Puis la justice japonaise ajoute un nouveau motif d’inculpation, accusant Carlos Ghosn d’avoir fait couvrir par Nissan des pertes sur des investissements personnels. Ces pertes feraient suite à la crise financière de 2008. Ces pertes représenteraient un montant de 14,1 millions d’euros.

D’autres accusations d’abus de confiance concernent l’argent de Nissan qui aurait été détourné au profit de C. Ghosn à des fins personnelles, y compris des paiements à Oman et en Arabie Saoudite. Carlos Ghosn se défend par la lecture d’un document où il dit « avoir agi avec honneur, légalement et avec la connaissance et l’approbation des dirigeants de la compagnie. »

Les procureurs japonais ont publié peu de détails sur ses accusations, en disant qu’ils le feraient au procès. S’il est reconnu coupable de tous les chefs d’accusation, C. Ghosn pourrait être condamné à la peine maximale de 15 ans de prison.

M. Ghosn a clamé à plusieurs reprises son innocence, affirmant que les autorités japonaises avaient inventé de toutes pièces les accusations portées contre lui pour empêcher une éventuelle fusion plus complète entre Nissan Motor Co. et Renault.

Une capture d’écran d’une vidéo fournie par le cabinet d’avocats de Hironaka, montre l’ancien président de Nissan, Carlos Ghosn, s’exprimant le 9 avril 2019, avant son arrestation à Tokyo. (Bureau juridique d’Hironaka via Getty Images)

Système de justice « truqué »

Dans une déclaration mardi, il a dit avoir fui pour éviter la « persécution politique » par un « système judiciaire japonais truqué », affirmant : « Je n’ai pas fui la justice, je me suis libéré de l’injustice et de la persécution politique. Je ne suis plus l’otage d’un système judiciaire japonais partial où prévaut la présomption de culpabilité. »

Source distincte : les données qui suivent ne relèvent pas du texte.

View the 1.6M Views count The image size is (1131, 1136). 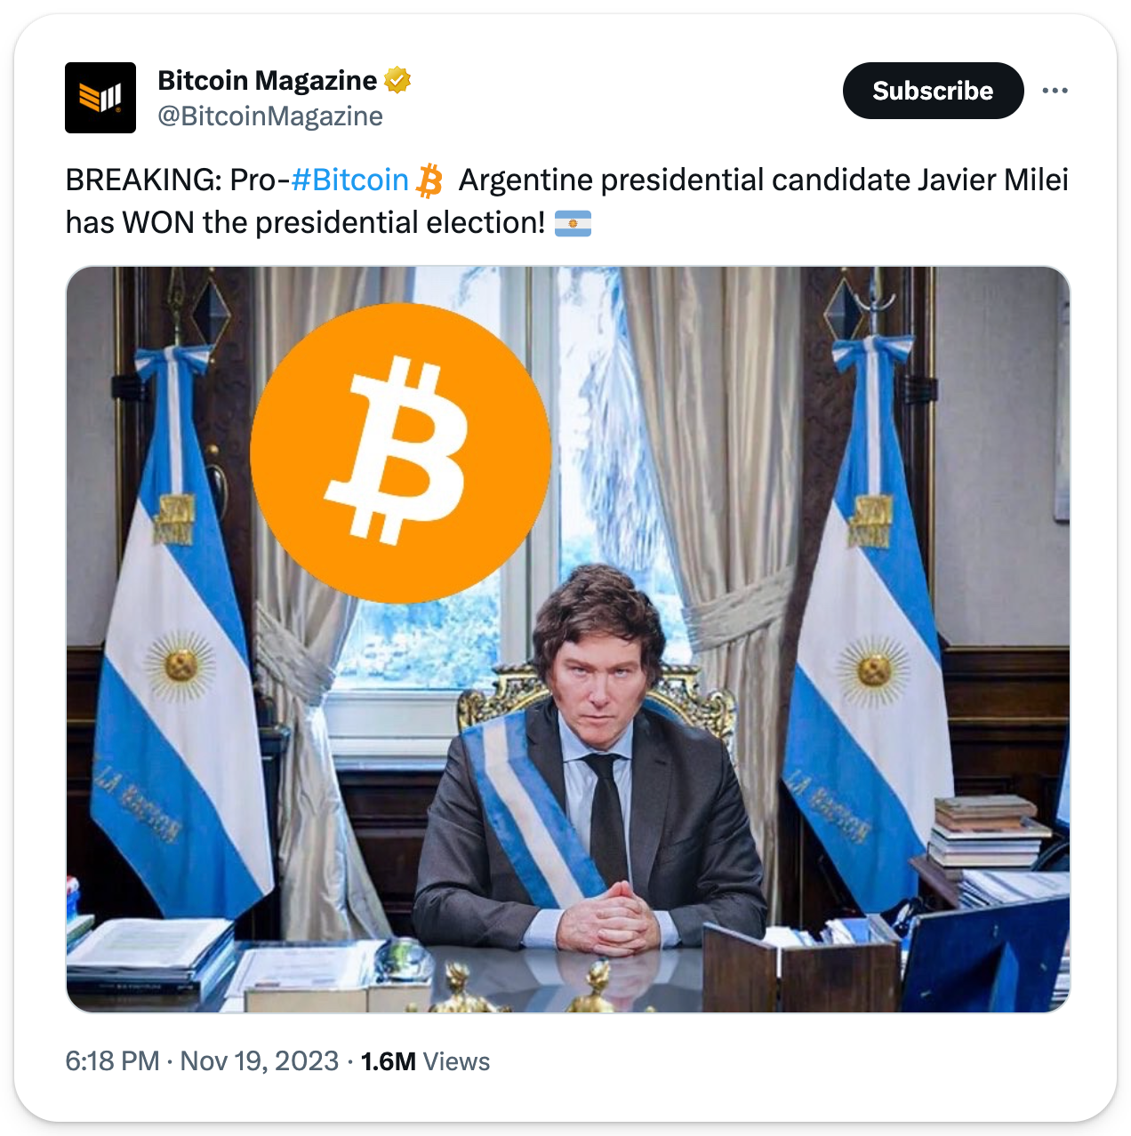[x=425, y=1061]

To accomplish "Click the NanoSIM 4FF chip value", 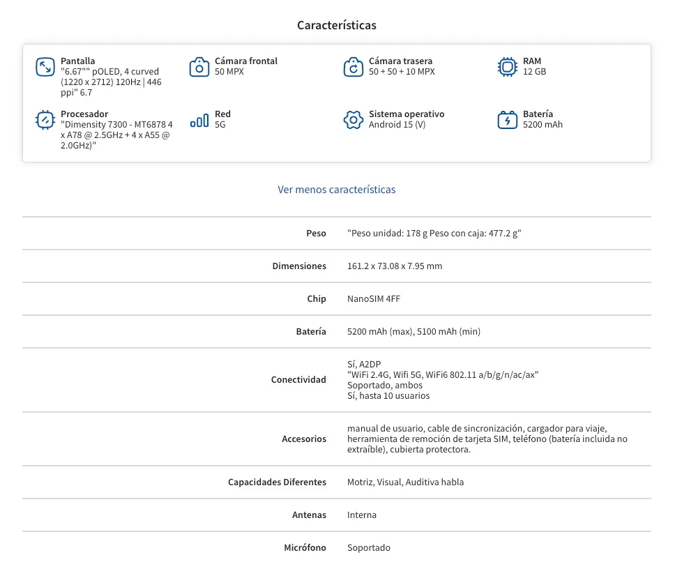I will (x=374, y=299).
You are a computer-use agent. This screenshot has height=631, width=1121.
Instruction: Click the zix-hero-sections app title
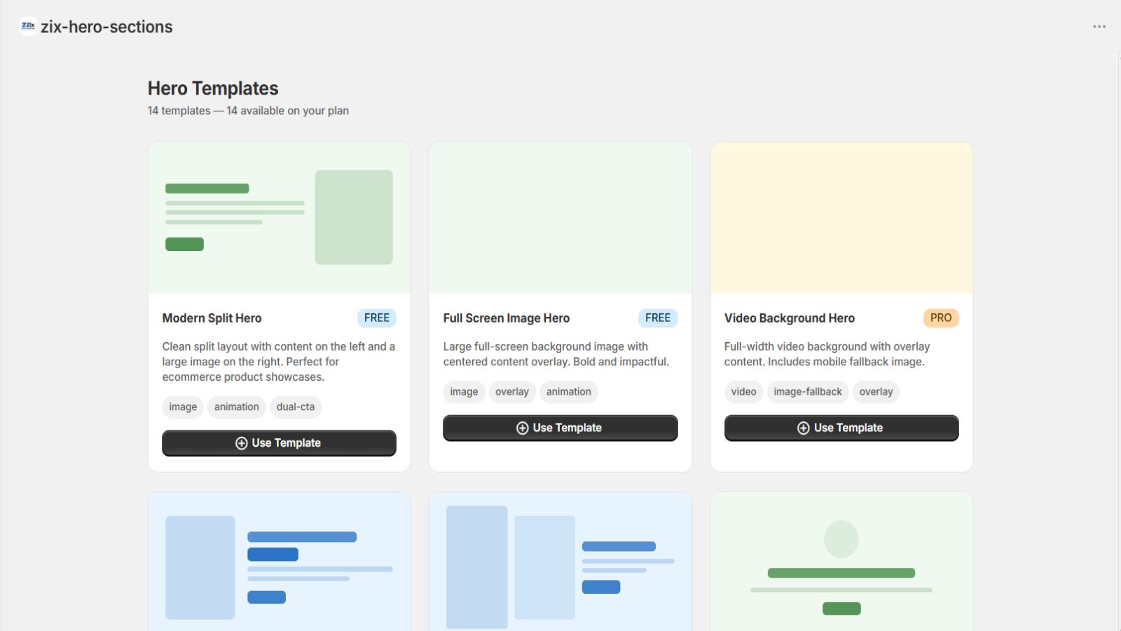[106, 27]
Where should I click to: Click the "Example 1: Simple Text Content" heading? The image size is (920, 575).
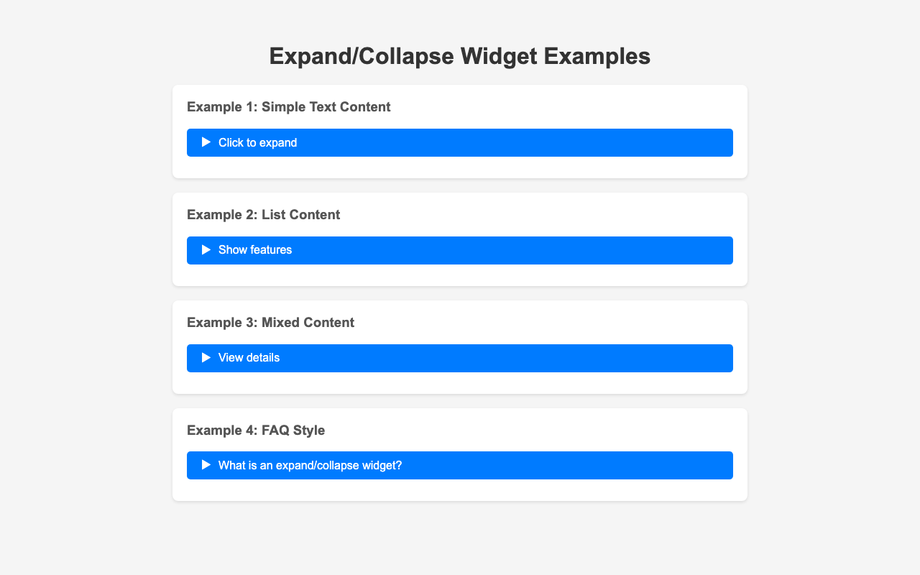tap(289, 107)
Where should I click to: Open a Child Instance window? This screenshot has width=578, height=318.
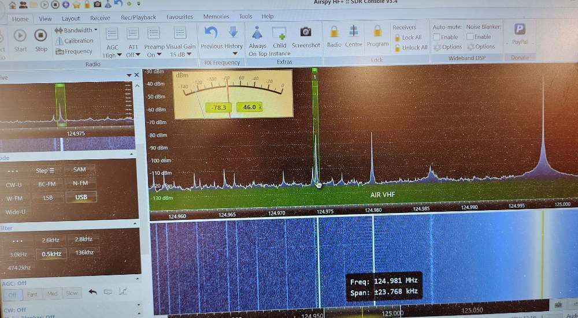tap(279, 33)
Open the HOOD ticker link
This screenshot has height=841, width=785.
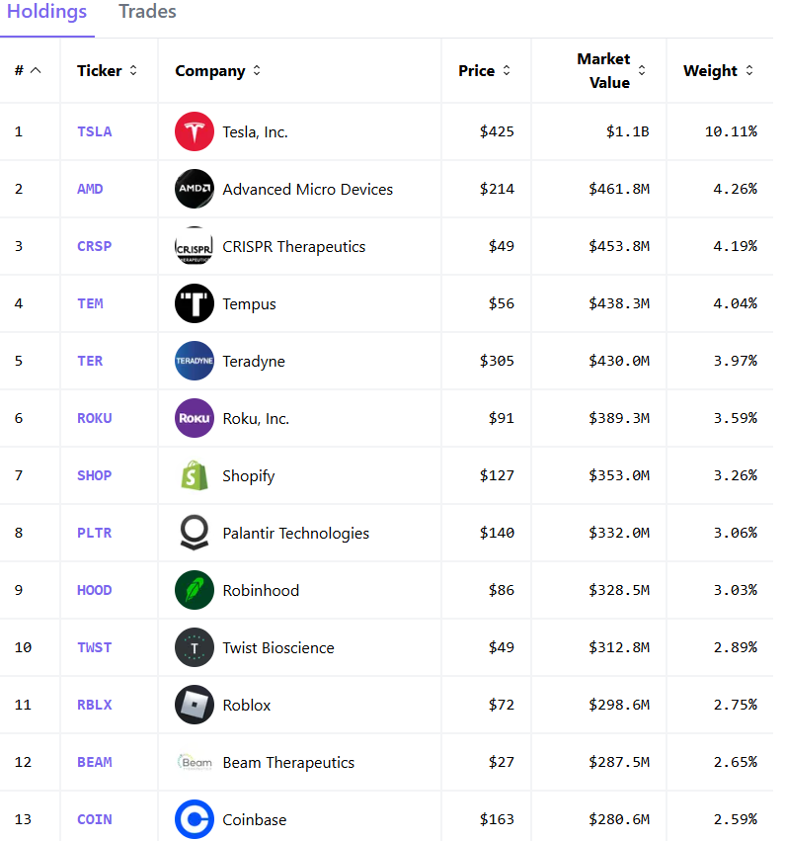(95, 590)
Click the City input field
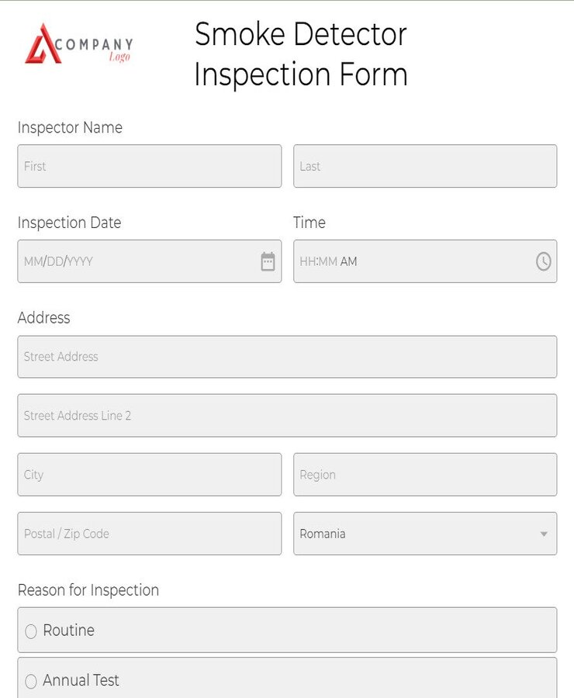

Il a promis qu’il communiquerait librement avec les médias cette semaine.

Le ministre de la Justice du Japon a rejeté les allégations selon lesquelles la capacité de M. Ghosn à bénéficier d’un procès équitable au Japon était impossible.

« Le système de justice pénale de notre pays définit des procédures appropriées pour établir la vérité sur les affaires et est administré de manière appropriée, tout en garantissant les droits fondamentaux des individus. La fuite d’un accusé en liberté sous caution est injustifiable », a déclaré Mori dans un communiqué diffusé par le Japan Times.

Cette évasion a mis les autorités japonaises dans l’embarras et les a obligées à se justifier pour défendre le système judiciaire du pays.

Le taux de condamnation au Japon est supérieur à 99 % et les autorités peuvent détenir des suspects presque indéfiniment en attendant le procès. Les autorités japonaises ont fait valoir que de longues détentions sont justifiées pour recueillir des preuves et constituer un dossier solide contre les accusés.

« Il était donc nécessaire et inévitable de détenir l’accusé C. Ghosn afin de poursuivre une procédure pénale équitable et appropriée », ont déclaré les procureurs dans une déclaration citée par le Japan Times.

Son avocat en France, François Zimeray, a déclaré à la chaîne publique japonaise NHK TV qu’il était en contact fréquent avec Carlos Ghosn depuis son arrivée au Liban, et que l’ancien cadre semblait être animé d’un « esprit combatif ». M. Zimeray a déclaré que C. Ghosn était impatient de s’exprimer lors de la conférence de presse prévue la semaine prochaine.

Les procureurs japonais cités par le Japan Times ont insisté sur le fait qu’en fuyant à l’étranger, Carlos Ghosn a par ailleurs brisé le « serment » qu’il avait fait de rester dans le pays pour se défendre lors de son procès.

« Il voulait échapper à la punition de ses propres crimes. Il n’y a aucune raison de justifier cet acte », ont-ils tranché.